Stored data entries
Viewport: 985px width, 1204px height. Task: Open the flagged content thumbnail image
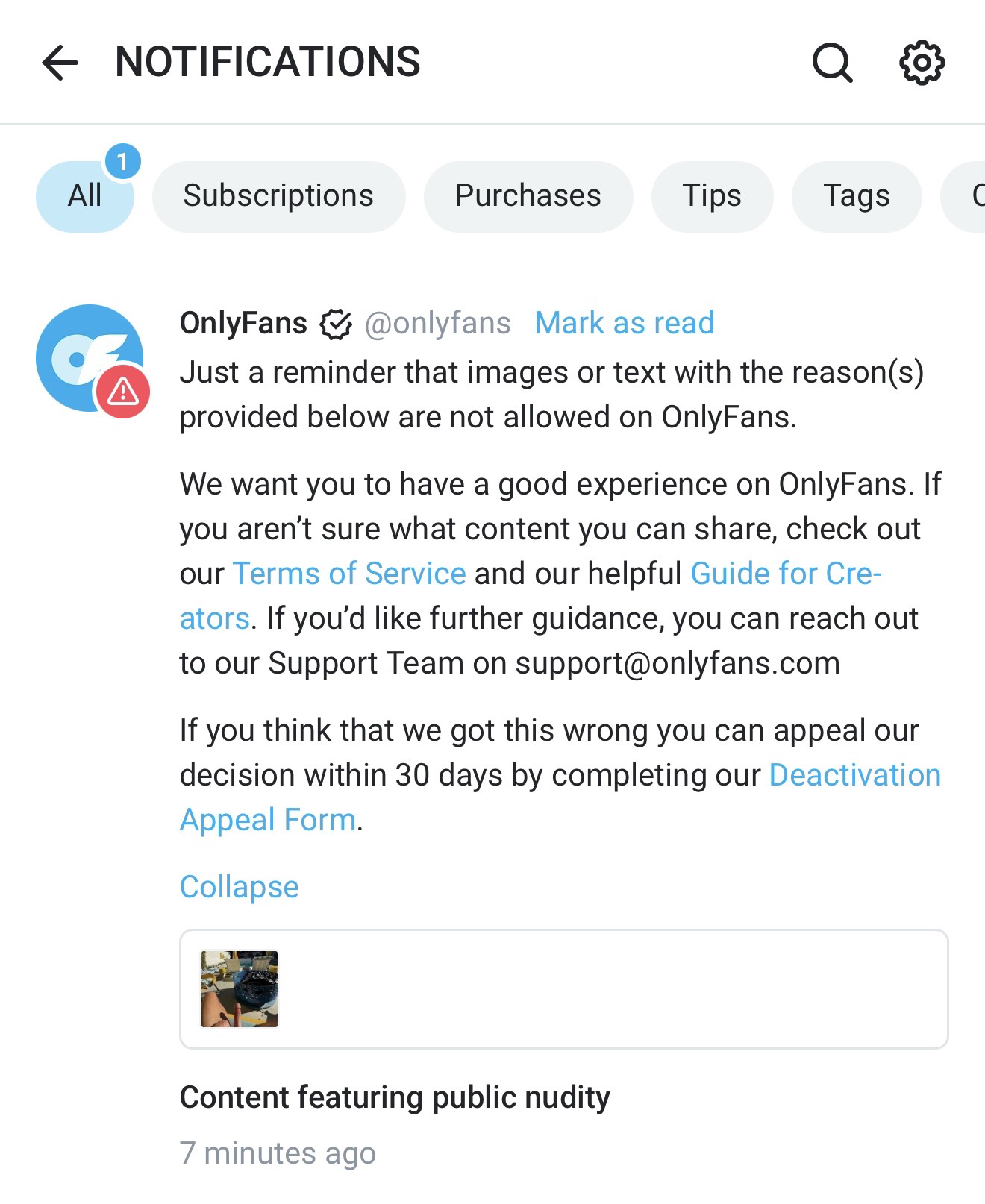point(240,989)
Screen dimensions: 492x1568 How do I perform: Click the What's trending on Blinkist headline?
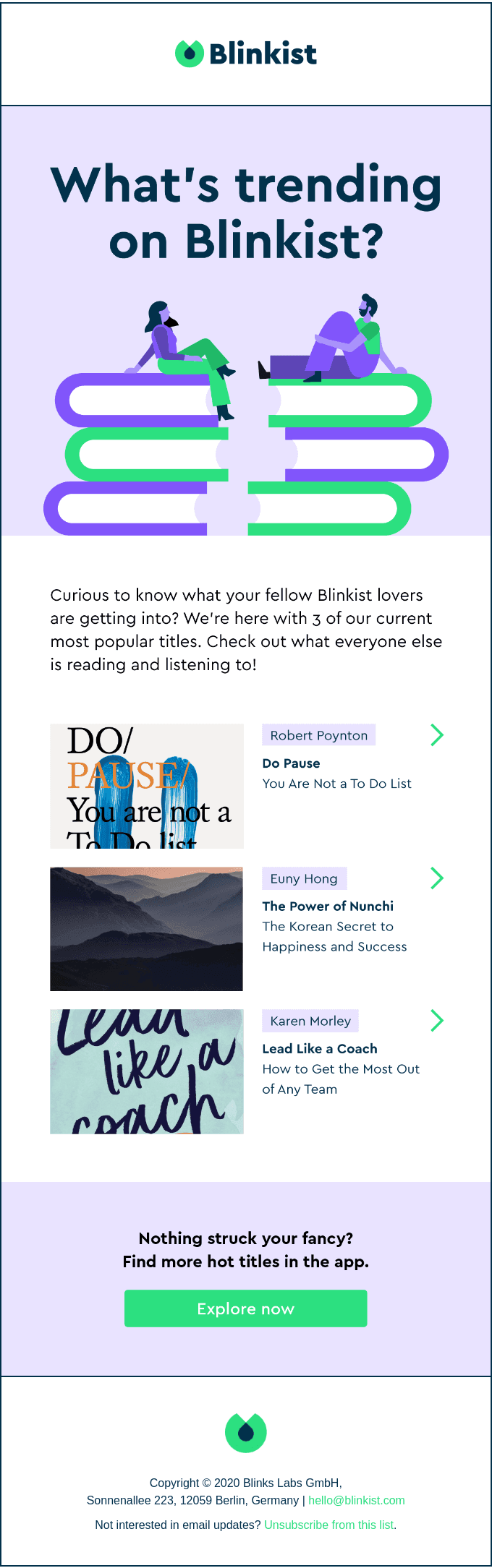(x=246, y=212)
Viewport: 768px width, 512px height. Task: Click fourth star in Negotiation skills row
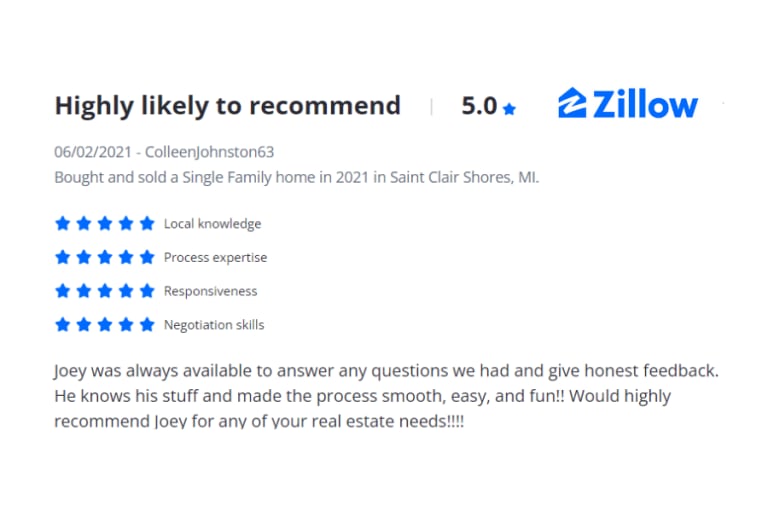coord(126,325)
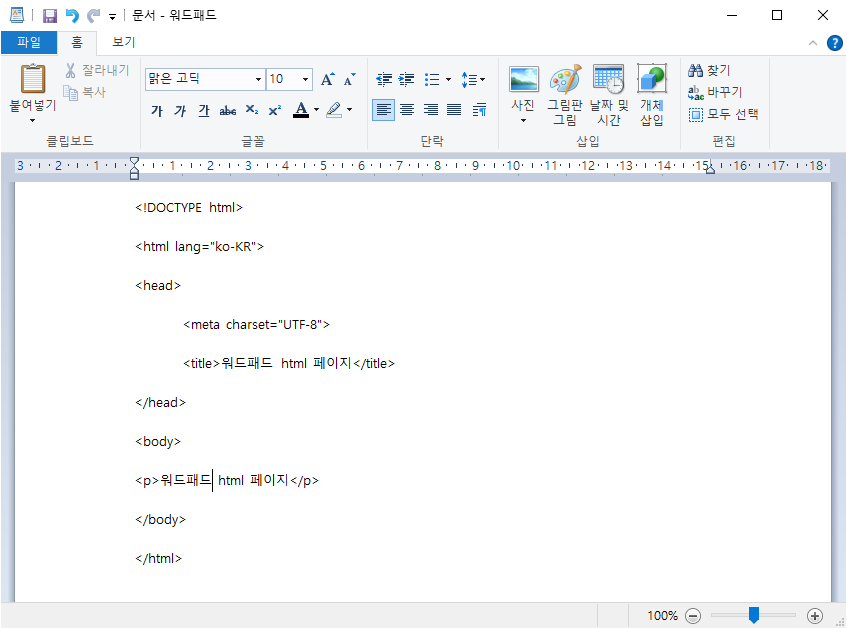Viewport: 847px width, 629px height.
Task: Open the 파일 menu tab
Action: pos(29,42)
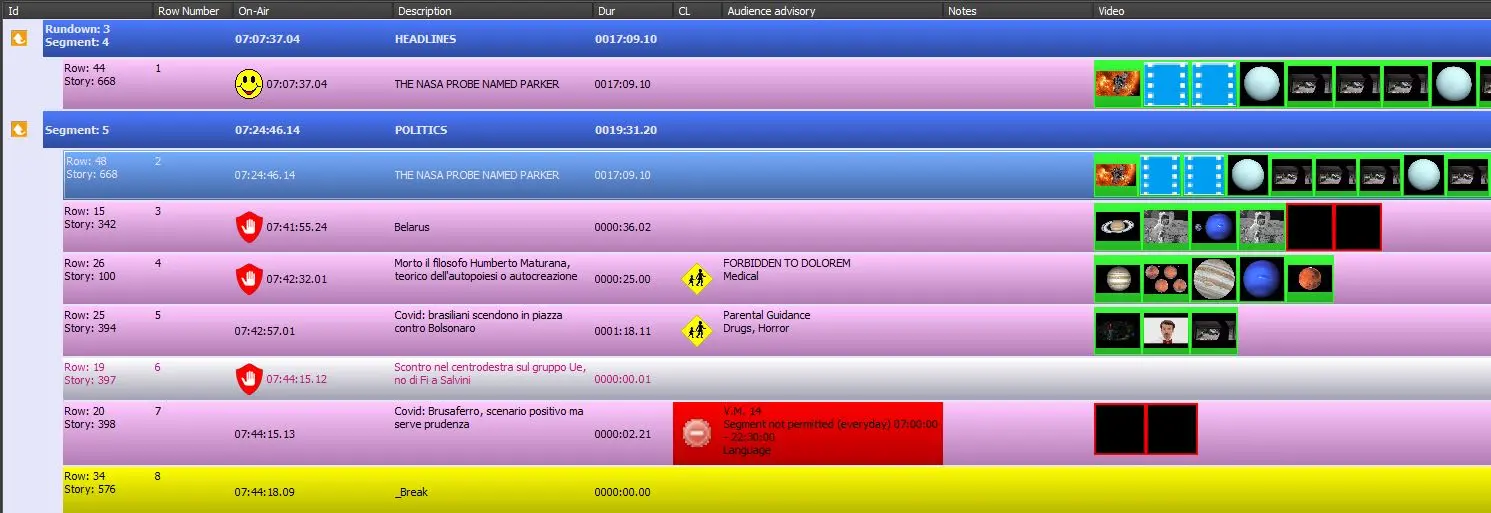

Task to carry out
What is wanted is an exact copy of the lines from the line with "Screen dimensions: 492x1568" through the end of the records, both ends included, pictures excluded.

The answer
Screen dimensions: 492x1568 How do I perform: Click the What's trending on Blinkist headline?
(x=246, y=212)
Viewport: 768px width, 512px height. Task: Click fourth star in Negotiation skills row
coord(126,325)
Viewport: 847px width, 629px height.
Task: Open the 파일 menu tab
Action: pos(29,42)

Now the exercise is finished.